EXERCISE AIM - Revise all of the entries below so that "GUI agent" becomes "screen agent" wherever it appears, and keep every other word the same.
─── ENTRIES SHOWN
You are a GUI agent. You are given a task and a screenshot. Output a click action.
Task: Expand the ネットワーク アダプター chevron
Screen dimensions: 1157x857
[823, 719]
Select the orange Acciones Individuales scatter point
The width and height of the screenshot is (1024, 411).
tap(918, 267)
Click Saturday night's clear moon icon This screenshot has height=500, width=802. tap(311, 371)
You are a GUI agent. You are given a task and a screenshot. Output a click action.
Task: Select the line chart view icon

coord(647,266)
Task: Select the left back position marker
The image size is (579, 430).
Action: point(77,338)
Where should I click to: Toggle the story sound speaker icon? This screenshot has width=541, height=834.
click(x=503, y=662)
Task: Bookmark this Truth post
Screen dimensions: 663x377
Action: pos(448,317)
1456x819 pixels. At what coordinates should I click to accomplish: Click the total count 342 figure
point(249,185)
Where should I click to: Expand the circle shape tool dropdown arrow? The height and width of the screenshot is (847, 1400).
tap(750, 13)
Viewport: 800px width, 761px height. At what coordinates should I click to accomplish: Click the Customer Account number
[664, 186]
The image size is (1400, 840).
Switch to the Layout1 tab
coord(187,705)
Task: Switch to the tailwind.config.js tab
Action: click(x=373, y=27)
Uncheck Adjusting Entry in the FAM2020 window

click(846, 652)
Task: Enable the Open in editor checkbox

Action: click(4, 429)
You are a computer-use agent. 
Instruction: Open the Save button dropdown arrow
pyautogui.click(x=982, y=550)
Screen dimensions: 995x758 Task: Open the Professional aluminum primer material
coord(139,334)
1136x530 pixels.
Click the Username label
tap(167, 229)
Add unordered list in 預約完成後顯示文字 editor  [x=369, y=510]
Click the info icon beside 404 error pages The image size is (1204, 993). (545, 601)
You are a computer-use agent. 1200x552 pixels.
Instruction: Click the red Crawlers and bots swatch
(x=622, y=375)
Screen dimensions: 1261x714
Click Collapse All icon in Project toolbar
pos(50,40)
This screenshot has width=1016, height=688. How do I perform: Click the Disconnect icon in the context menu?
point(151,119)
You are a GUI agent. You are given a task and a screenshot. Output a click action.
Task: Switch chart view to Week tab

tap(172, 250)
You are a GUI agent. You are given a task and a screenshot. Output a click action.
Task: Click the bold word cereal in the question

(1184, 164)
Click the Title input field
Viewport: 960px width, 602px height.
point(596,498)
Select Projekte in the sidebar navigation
──────
SOLUTION BELOW -
You are a screen agent. You are given a task and a screenshot. Output a click action.
Task: Expand the ネットワーク アダプター chevron
Screen dimensions: 1157x857
[823, 719]
Select the orange Acciones Individuales scatter point
The width and height of the screenshot is (1024, 411).
tap(918, 267)
Click Saturday night's clear moon icon This screenshot has height=500, width=802. tap(311, 371)
You are a screen agent. You are given a task and a screenshot. Output a click action.
Task: Select the line chart view icon

coord(647,266)
Task: Select the left back position marker
The image size is (579, 430).
Action: point(77,338)
Where should I click to: Toggle the story sound speaker icon? This screenshot has width=541, height=834.
click(x=503, y=662)
Task: Bookmark this Truth post
Screen dimensions: 663x377
Action: pos(448,317)
1456x819 pixels. At what coordinates should I click to accomplish: Click the total count 342 figure
point(249,185)
Where should I click to: Expand the circle shape tool dropdown arrow? The height and width of the screenshot is (847, 1400).
tap(750, 13)
Viewport: 800px width, 761px height. At what coordinates should I click to accomplish: Click the Customer Account number
[664, 186]
The image size is (1400, 840).
Switch to the Layout1 tab
coord(187,705)
Task: Switch to the tailwind.config.js tab
Action: click(x=373, y=27)
Uncheck Adjusting Entry in the FAM2020 window

click(846, 652)
Task: Enable the Open in editor checkbox

Action: click(4, 429)
You are a computer-use agent. 
Instruction: Open the Save button dropdown arrow
pyautogui.click(x=982, y=550)
Screen dimensions: 995x758 Task: Open the Professional aluminum primer material
coord(139,334)
1136x530 pixels.
Click the Username label
tap(167, 229)
Add unordered list in 預約完成後顯示文字 editor  [x=369, y=510]
Click the info icon beside 404 error pages The image size is (1204, 993). (545, 601)
You are a computer-use agent. 1200x552 pixels.
Instruction: Click the red Crawlers and bots swatch
(x=622, y=375)
Screen dimensions: 1261x714
Click Collapse All icon in Project toolbar
pos(50,40)
This screenshot has width=1016, height=688. How do I perform: Click the Disconnect icon in the context menu?
point(151,119)
You are a screen agent. You are given a task and a screenshot. Output a click action.
Task: Switch chart view to Week tab

tap(172, 250)
You are a screen agent. You are given a task and a screenshot. Output a click action.
Task: Click the bold word cereal in the question

(1184, 164)
Click the Title input field
Viewport: 960px width, 602px height.
point(596,498)
Select Projekte in the sidebar navigation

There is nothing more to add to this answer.